Area condominiale da riservare a parcheggio - Compravendita di appartamento con clausola escludente dalla alienazione la comproprietà o il diritto di utilizzazione di detta area - Nullità della clausola - Trasferimento "ex lege" del predetto diritto al compratore - Diritto dell'alienante al corrispettivo - Credito di valore - Rivalutazione - Istanza di parte - Necessità - Esclusione - Pronuncia del giudice d'ufficio - Fondamento - Fattispecie.

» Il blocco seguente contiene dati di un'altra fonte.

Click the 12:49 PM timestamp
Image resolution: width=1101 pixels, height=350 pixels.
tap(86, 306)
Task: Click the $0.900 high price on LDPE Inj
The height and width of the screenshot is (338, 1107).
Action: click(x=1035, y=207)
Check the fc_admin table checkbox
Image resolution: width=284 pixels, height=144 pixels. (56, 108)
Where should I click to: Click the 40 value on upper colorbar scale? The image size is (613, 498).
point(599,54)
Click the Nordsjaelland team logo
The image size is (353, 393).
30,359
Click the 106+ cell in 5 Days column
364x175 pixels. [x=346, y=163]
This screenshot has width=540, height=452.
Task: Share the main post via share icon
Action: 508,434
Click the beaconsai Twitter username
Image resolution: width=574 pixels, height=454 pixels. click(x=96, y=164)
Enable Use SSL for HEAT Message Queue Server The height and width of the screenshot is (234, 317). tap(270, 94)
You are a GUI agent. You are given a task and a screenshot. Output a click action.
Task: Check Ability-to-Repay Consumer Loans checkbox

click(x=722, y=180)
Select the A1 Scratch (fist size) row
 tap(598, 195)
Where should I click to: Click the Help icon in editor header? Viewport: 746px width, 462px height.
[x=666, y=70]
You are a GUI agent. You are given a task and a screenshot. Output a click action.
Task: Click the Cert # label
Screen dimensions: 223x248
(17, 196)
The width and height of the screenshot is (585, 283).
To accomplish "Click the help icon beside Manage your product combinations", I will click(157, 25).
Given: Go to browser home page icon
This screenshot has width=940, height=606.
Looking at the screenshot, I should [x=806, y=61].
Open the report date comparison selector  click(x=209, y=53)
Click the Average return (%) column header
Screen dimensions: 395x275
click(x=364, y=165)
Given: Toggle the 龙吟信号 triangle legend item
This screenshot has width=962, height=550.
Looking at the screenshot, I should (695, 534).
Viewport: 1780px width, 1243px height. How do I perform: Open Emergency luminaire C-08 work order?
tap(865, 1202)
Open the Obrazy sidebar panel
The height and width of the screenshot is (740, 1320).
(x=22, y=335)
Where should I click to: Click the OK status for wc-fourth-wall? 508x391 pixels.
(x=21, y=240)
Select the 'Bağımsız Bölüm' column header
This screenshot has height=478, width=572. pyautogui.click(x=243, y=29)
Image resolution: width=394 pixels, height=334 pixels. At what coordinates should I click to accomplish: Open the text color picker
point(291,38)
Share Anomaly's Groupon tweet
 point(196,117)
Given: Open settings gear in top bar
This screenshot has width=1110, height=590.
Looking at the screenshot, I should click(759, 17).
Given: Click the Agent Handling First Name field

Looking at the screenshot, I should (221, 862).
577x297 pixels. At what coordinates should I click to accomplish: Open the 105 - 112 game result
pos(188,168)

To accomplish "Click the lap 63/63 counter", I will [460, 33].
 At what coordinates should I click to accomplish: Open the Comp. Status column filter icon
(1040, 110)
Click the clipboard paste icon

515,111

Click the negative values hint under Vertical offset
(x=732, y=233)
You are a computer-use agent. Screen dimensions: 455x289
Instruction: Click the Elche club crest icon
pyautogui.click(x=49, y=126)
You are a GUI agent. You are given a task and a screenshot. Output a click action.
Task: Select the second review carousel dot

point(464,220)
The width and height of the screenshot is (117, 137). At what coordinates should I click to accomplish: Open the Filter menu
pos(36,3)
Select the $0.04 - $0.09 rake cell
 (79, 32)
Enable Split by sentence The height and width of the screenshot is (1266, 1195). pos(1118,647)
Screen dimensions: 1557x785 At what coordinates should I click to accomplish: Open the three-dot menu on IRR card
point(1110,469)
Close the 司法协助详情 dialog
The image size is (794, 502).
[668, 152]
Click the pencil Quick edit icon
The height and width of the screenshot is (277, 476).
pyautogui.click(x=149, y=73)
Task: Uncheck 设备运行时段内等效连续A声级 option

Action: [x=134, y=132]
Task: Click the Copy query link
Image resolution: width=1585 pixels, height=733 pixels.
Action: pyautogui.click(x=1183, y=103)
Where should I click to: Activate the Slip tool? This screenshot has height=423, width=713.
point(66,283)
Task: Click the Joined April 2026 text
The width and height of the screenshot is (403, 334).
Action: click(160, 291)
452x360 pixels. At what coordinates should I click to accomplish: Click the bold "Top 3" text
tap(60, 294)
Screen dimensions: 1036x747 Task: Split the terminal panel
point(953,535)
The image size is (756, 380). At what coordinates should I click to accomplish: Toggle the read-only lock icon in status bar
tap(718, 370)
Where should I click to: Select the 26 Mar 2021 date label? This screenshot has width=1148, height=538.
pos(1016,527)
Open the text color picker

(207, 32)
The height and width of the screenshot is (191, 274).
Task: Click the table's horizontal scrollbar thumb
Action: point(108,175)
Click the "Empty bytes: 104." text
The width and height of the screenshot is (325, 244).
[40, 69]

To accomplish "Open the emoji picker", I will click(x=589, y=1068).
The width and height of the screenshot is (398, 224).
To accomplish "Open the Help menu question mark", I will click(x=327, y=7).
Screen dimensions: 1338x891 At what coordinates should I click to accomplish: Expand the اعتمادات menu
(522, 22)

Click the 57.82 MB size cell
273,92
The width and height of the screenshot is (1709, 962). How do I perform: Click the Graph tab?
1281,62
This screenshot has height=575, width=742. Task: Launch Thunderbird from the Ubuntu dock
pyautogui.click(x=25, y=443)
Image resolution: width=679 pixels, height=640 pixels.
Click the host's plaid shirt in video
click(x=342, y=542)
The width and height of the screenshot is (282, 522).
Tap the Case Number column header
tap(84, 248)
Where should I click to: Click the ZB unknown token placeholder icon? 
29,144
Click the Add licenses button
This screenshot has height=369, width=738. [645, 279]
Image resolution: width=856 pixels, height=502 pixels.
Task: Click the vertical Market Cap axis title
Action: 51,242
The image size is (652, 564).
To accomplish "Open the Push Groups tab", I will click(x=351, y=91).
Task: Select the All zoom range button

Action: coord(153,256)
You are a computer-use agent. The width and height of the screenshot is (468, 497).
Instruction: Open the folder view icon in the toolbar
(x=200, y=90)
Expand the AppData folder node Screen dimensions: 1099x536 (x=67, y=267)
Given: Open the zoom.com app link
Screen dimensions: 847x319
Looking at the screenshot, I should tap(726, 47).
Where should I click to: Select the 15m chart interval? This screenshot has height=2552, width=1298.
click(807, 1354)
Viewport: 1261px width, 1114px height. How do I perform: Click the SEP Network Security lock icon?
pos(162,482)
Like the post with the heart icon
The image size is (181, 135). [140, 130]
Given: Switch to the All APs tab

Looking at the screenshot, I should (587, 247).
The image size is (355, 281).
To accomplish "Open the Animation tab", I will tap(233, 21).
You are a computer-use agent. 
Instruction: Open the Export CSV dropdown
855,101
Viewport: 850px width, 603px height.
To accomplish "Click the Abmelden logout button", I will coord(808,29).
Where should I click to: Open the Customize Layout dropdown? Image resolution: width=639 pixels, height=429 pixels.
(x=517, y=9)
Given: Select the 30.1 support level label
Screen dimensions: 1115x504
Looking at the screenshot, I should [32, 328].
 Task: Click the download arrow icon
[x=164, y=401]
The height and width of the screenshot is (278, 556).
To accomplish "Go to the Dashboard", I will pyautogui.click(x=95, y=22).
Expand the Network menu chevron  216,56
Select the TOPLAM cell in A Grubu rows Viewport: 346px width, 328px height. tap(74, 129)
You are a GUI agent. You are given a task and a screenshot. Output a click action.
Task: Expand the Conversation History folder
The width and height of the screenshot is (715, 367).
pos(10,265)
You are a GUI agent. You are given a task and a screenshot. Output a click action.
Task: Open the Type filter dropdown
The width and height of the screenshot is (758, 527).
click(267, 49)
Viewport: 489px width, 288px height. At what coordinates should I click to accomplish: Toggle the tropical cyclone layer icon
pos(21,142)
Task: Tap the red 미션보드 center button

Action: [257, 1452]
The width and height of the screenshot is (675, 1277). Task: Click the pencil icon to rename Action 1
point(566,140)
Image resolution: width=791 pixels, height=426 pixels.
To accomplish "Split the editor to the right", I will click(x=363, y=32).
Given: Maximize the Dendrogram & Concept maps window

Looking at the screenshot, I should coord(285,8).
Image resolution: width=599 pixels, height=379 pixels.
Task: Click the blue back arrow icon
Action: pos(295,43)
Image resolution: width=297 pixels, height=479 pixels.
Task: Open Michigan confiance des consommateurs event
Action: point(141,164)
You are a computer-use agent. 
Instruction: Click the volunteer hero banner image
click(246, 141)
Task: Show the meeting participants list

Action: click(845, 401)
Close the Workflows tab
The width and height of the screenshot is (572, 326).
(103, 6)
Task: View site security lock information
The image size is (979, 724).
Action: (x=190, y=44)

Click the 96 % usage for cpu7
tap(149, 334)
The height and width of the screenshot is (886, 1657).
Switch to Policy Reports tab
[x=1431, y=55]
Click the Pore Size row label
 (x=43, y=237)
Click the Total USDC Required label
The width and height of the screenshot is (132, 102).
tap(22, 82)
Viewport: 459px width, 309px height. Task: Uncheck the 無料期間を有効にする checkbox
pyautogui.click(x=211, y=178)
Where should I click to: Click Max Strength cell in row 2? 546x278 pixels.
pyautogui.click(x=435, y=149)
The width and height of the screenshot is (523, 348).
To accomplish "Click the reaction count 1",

La nullità della clausola del contratto di compravendita di un appartamento che escluda il trasferimento della proprietà o del diritto reale di utilizzazione dell'area condominiale da riservare a parcheggio, ai sensi dell'art. 41-sexies della legge n. 1150 del 1942, aggiunto dall'art. 18 della legge n. 765 del 1967, e il conseguente trasferimento "ex lege" del predetto diritto all'acquirente comportano il diritto dell'alienante al corrispettivo di tale trasferimento, il quale dà luogo ad un debito di valore rivalutabile fino alla data della sentenza e, configurandosi quale mera conseguenza della costituzione del diritto reale di uso, deve essere riconosciuto dal giudice anche in assenza di apposita istanza dell'avente diritto. (Nella specie, la S.C. ha cassato la sentenza di appello che aveva ritenuto nuova, perché formulata per la prima volta in sede di gravame, la domanda di rivalutazione monetaria del corrispettivo spettante alla parte alienante a fronte del riconoscimento, in favore della parte acquirente, del diritto d'uso ex art. 41-sexies della legge n. 1150 del 1942).